Pixel coordinate grounding data
::::::

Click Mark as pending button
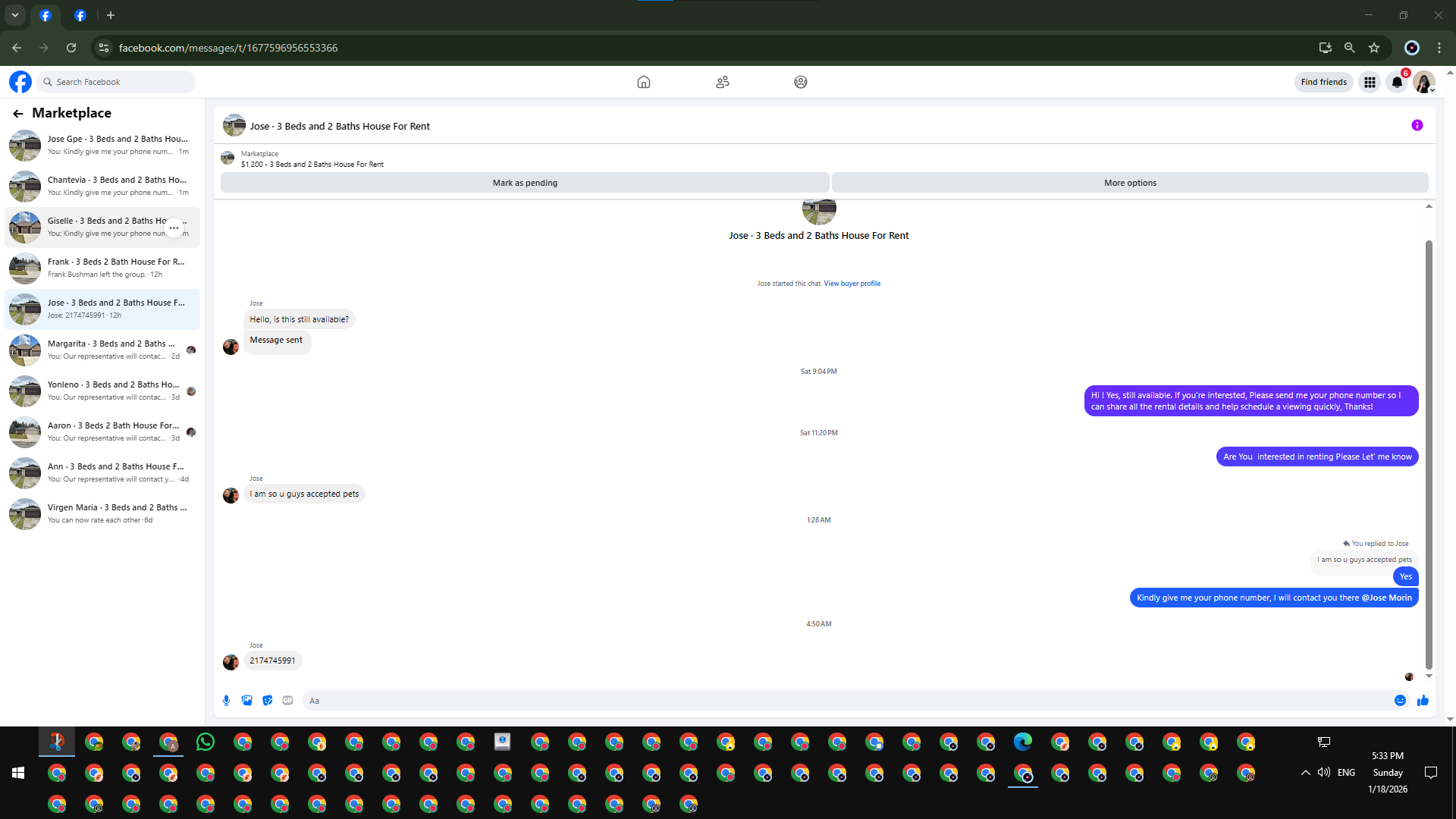[x=525, y=183]
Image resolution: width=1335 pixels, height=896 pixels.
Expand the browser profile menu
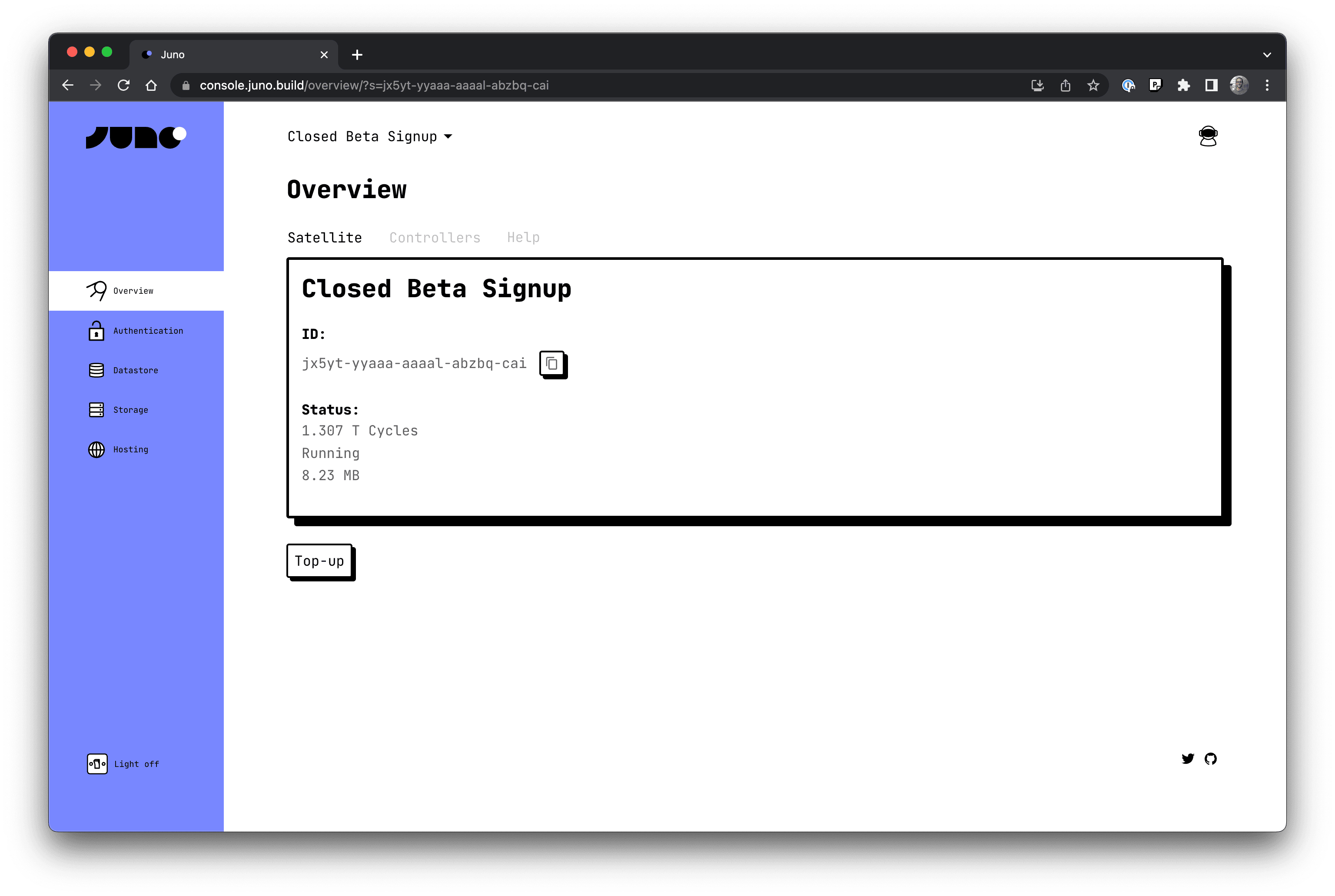click(x=1238, y=85)
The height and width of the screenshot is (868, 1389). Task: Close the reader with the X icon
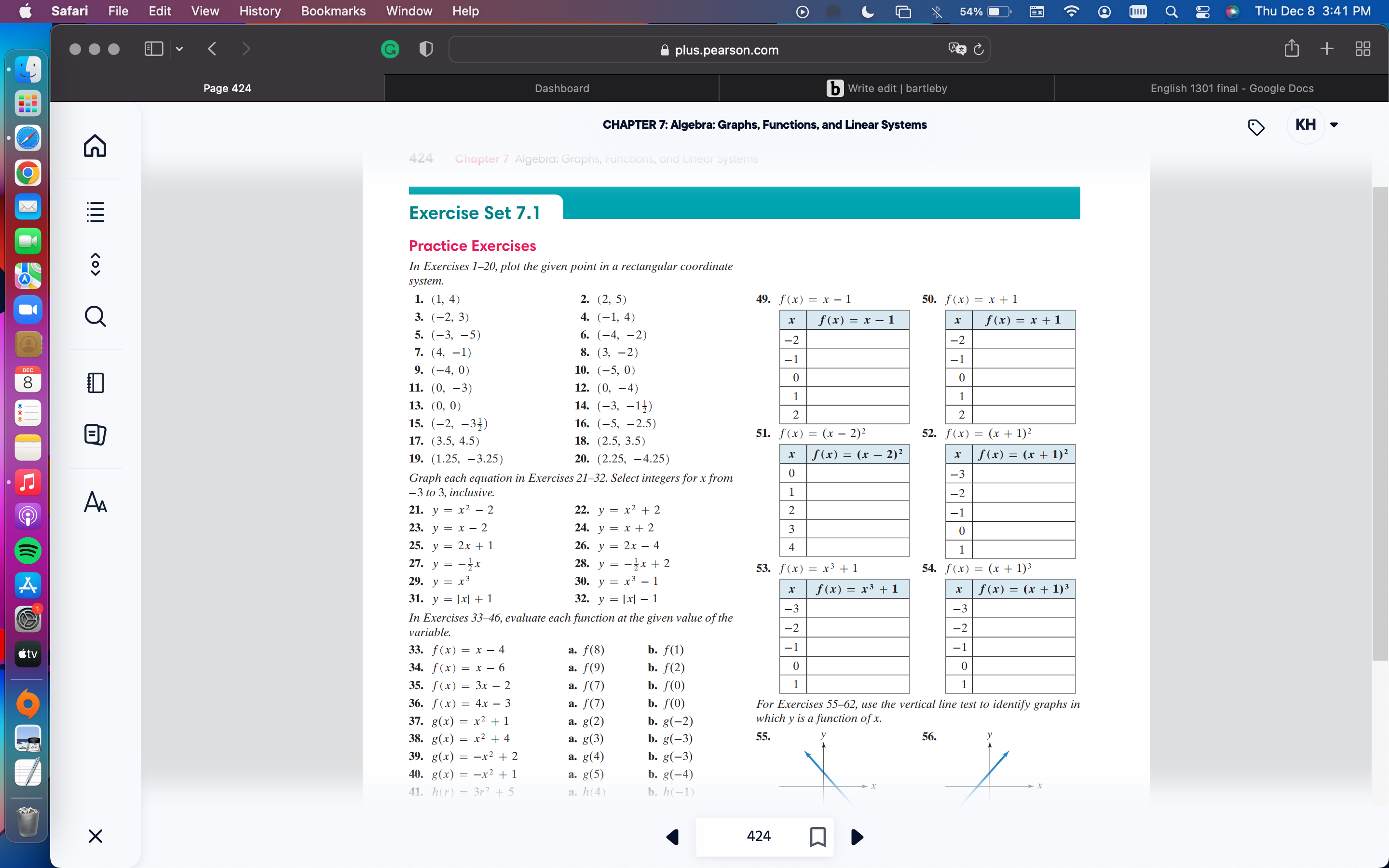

::::::

> [TASK DIRECTIONS]:
Write every record out again exactly, omitting the pictures they hold.

> [TASK RESULT]:
Click Mark as pending button
[x=525, y=183]
Image resolution: width=1335 pixels, height=896 pixels.
Expand the browser profile menu
click(x=1238, y=85)
The height and width of the screenshot is (868, 1389). Task: Close the reader with the X icon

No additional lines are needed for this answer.